## What is being asked
Each entry must appear in the answer exactly as written.

━━━━━ Material supplied ━━━━━

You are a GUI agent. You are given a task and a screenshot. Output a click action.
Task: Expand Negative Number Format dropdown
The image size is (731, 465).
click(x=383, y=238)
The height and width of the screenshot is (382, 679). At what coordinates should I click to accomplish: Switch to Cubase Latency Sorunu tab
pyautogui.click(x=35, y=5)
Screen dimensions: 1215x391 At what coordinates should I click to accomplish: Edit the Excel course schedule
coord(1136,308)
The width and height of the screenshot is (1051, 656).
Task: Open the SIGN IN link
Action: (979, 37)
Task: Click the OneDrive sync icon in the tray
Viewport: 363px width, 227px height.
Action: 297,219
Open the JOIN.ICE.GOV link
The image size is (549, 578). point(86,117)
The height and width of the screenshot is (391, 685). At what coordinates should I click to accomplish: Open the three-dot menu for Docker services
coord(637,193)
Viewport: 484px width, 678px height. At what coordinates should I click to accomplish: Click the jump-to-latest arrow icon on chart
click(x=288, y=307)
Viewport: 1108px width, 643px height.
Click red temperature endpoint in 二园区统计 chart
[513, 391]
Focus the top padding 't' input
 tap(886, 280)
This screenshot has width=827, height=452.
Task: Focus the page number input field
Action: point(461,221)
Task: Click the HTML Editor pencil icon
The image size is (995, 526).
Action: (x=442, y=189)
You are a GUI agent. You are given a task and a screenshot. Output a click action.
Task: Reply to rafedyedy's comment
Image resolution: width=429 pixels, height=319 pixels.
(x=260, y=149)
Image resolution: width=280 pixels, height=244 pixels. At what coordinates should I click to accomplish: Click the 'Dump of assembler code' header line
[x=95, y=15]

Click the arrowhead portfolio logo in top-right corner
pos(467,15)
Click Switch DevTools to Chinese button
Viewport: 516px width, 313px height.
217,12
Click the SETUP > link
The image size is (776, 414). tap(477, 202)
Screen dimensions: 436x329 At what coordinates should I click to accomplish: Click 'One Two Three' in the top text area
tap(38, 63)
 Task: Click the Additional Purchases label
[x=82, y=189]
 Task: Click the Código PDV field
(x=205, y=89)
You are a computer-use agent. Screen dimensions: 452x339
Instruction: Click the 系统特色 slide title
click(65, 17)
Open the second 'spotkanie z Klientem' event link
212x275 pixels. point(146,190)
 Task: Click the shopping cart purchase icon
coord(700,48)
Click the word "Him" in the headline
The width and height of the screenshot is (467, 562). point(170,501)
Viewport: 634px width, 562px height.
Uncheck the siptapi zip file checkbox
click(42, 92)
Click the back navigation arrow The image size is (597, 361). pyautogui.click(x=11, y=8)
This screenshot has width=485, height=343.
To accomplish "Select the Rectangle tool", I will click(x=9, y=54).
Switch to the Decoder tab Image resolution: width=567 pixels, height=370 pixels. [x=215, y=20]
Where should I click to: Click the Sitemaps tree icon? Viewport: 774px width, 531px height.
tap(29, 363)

━━━━━

## Expected answer
You are a GUI agent. You are given a task and a screenshot. Output a click action.
Task: Expand Negative Number Format dropdown
The image size is (731, 465).
click(x=383, y=238)
The height and width of the screenshot is (382, 679). At what coordinates should I click to accomplish: Switch to Cubase Latency Sorunu tab
pyautogui.click(x=35, y=5)
Screen dimensions: 1215x391 At what coordinates should I click to accomplish: Edit the Excel course schedule
coord(1136,308)
The width and height of the screenshot is (1051, 656).
Task: Open the SIGN IN link
Action: (979, 37)
Task: Click the OneDrive sync icon in the tray
Viewport: 363px width, 227px height.
Action: 297,219
Open the JOIN.ICE.GOV link
The image size is (549, 578). point(86,117)
The height and width of the screenshot is (391, 685). At what coordinates should I click to accomplish: Open the three-dot menu for Docker services
coord(637,193)
Viewport: 484px width, 678px height. At what coordinates should I click to accomplish: Click the jump-to-latest arrow icon on chart
click(x=288, y=307)
Viewport: 1108px width, 643px height.
Click red temperature endpoint in 二园区统计 chart
[513, 391]
Focus the top padding 't' input
 tap(886, 280)
This screenshot has width=827, height=452.
Task: Focus the page number input field
Action: point(461,221)
Task: Click the HTML Editor pencil icon
The image size is (995, 526).
Action: (x=442, y=189)
You are a GUI agent. You are given a task and a screenshot. Output a click action.
Task: Reply to rafedyedy's comment
Image resolution: width=429 pixels, height=319 pixels.
(x=260, y=149)
Image resolution: width=280 pixels, height=244 pixels. At what coordinates should I click to accomplish: Click the 'Dump of assembler code' header line
[x=95, y=15]

Click the arrowhead portfolio logo in top-right corner
pos(467,15)
Click Switch DevTools to Chinese button
Viewport: 516px width, 313px height.
217,12
Click the SETUP > link
The image size is (776, 414). tap(477, 202)
Screen dimensions: 436x329 At what coordinates should I click to accomplish: Click 'One Two Three' in the top text area
tap(38, 63)
 Task: Click the Additional Purchases label
[x=82, y=189]
 Task: Click the Código PDV field
(x=205, y=89)
You are a computer-use agent. Screen dimensions: 452x339
Instruction: Click the 系统特色 slide title
click(65, 17)
Open the second 'spotkanie z Klientem' event link
212x275 pixels. point(146,190)
 Task: Click the shopping cart purchase icon
coord(700,48)
Click the word "Him" in the headline
The width and height of the screenshot is (467, 562). point(170,501)
Viewport: 634px width, 562px height.
Uncheck the siptapi zip file checkbox
click(42, 92)
Click the back navigation arrow The image size is (597, 361). pyautogui.click(x=11, y=8)
This screenshot has width=485, height=343.
To accomplish "Select the Rectangle tool", I will click(x=9, y=54).
Switch to the Decoder tab Image resolution: width=567 pixels, height=370 pixels. [x=215, y=20]
Where should I click to: Click the Sitemaps tree icon? Viewport: 774px width, 531px height.
tap(29, 363)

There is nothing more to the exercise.